▶ Exercise aim
Starting at the line that contains "Given: Expand the Analytics sidebar section", reproduce every line through the end of the entries below, with no pictures in the copy.

Stored entries

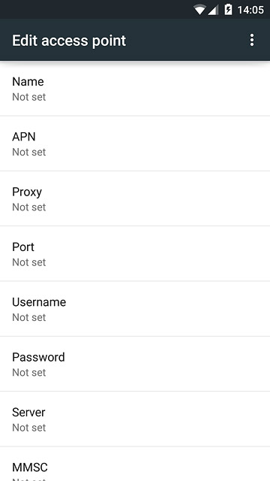Tap the Edit access point title
The height and width of the screenshot is (481, 270).
tap(69, 41)
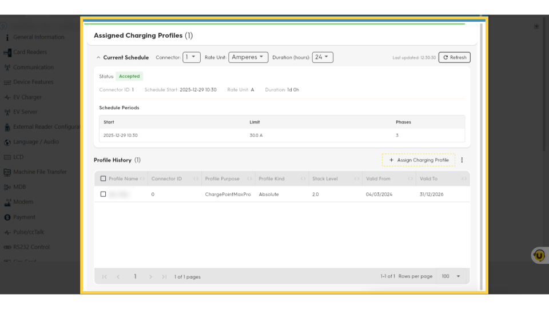Click the Connector ID column resize icon

click(x=196, y=179)
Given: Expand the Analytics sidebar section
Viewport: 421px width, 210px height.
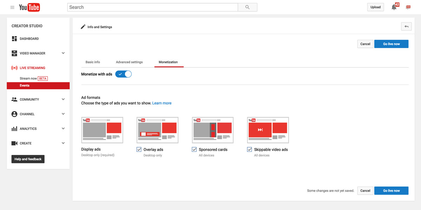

▶ Finished exercise
Given: Expand the Analytics sidebar section
Viewport: 421px width, 210px height.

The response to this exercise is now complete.